Research published by the journal Nature has claimed the limit - bar those extreme few like Ms Calment - is around 115.
But there are plenty who dispute this. In fact a US geneticist, David Sinclair, has written a book called Lifespan which argues that by boosting genes associated with longevity, people may be able to live much longer.
Whatever the truth, there is plenty of evidence to suggest that the UK's population should not have reached its limit on lifespan.
Japan, for example, which already has longer life expectancy, has seen bigger increases in recent years than the UK.
In fact, out of the wealthier nations the ONS looked at, there was only one country which had a significantly worse record than the UK - the US - although plenty have seen improvements slow down.
Complex range of factors
ONS ageing expert Edward Morgan said there was likely to be a "complex" range of factors behind the trend - and he would like more work done to investigate it.

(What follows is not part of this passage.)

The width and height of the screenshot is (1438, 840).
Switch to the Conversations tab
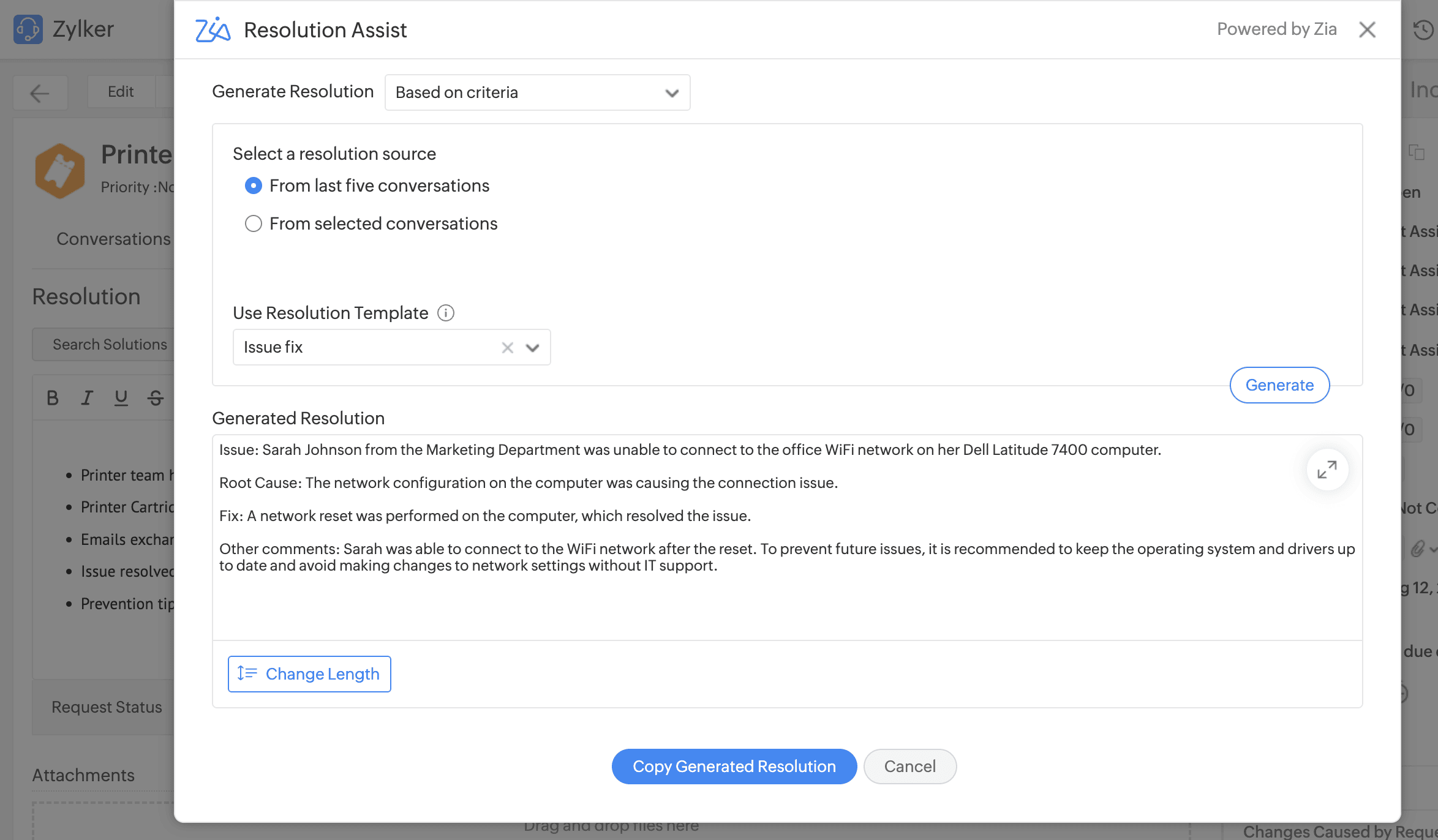coord(113,239)
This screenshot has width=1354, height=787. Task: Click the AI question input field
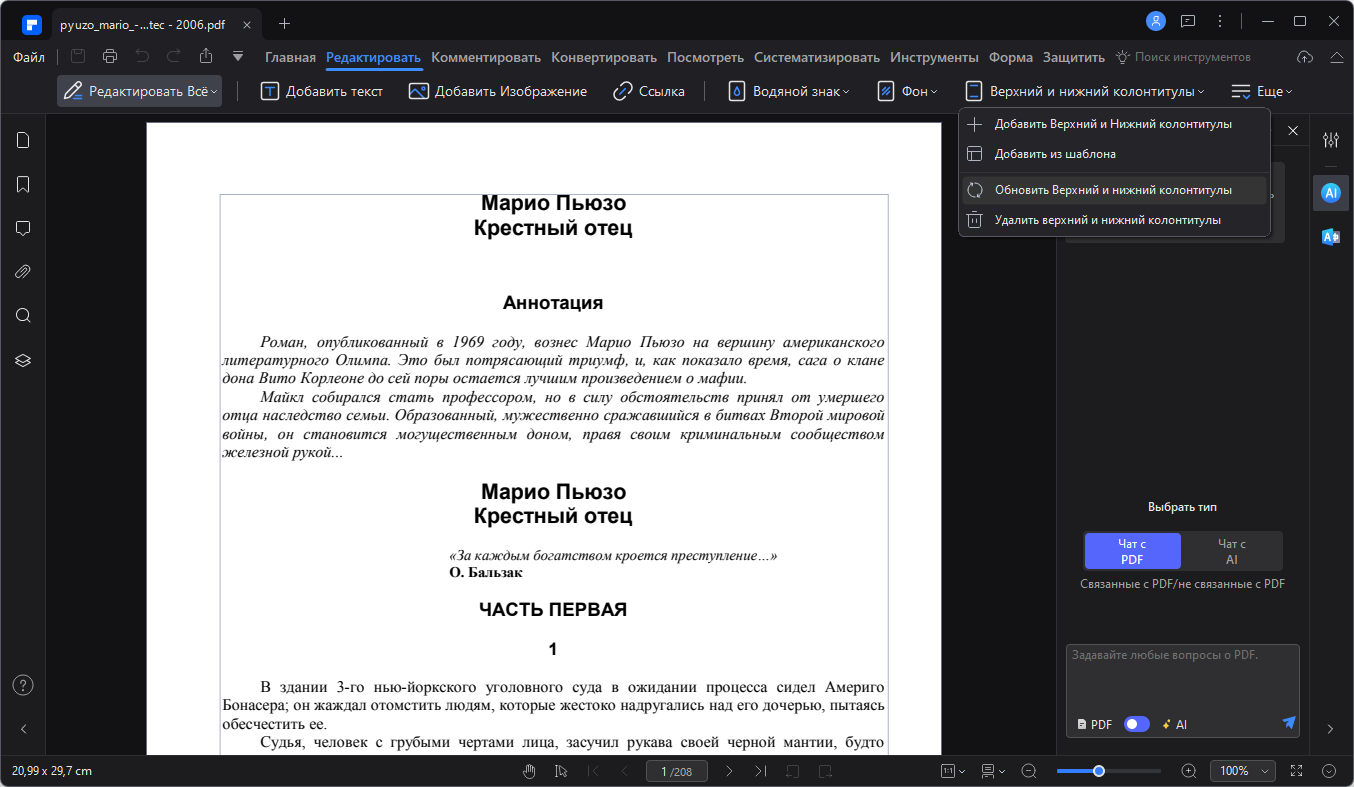[1182, 678]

Public Health England has already done some. Its report, published last year, puts forward a number of factors.
One possible explanation is that there has not been a big medical or health game-changer in the past couple of decades.
As people stop dying from one thing, another disease takes its place.
With greater numbers surviving heart attacks and strokes and cancer, the death rate from dementia has started to rise.
And with the medical community struggling to find ways to slow the disease - never mind cure it - life expectancy has been curbed.
The PHE report also looked at the impact of austerity - something former World Health Organization adviser Prof Michael Marmot has already suggested is playing a role.
The evidence shows that poorer people have seen the biggest decline in improvements - and the fact they would be more affected by a squeeze on care, health and welfare spending "could indicate" government spending has played a role, PHE said.
But the report was far from being conclusive.
What is sure, however, is that the longer this trend goes on, the more pressing it will become to find an answer.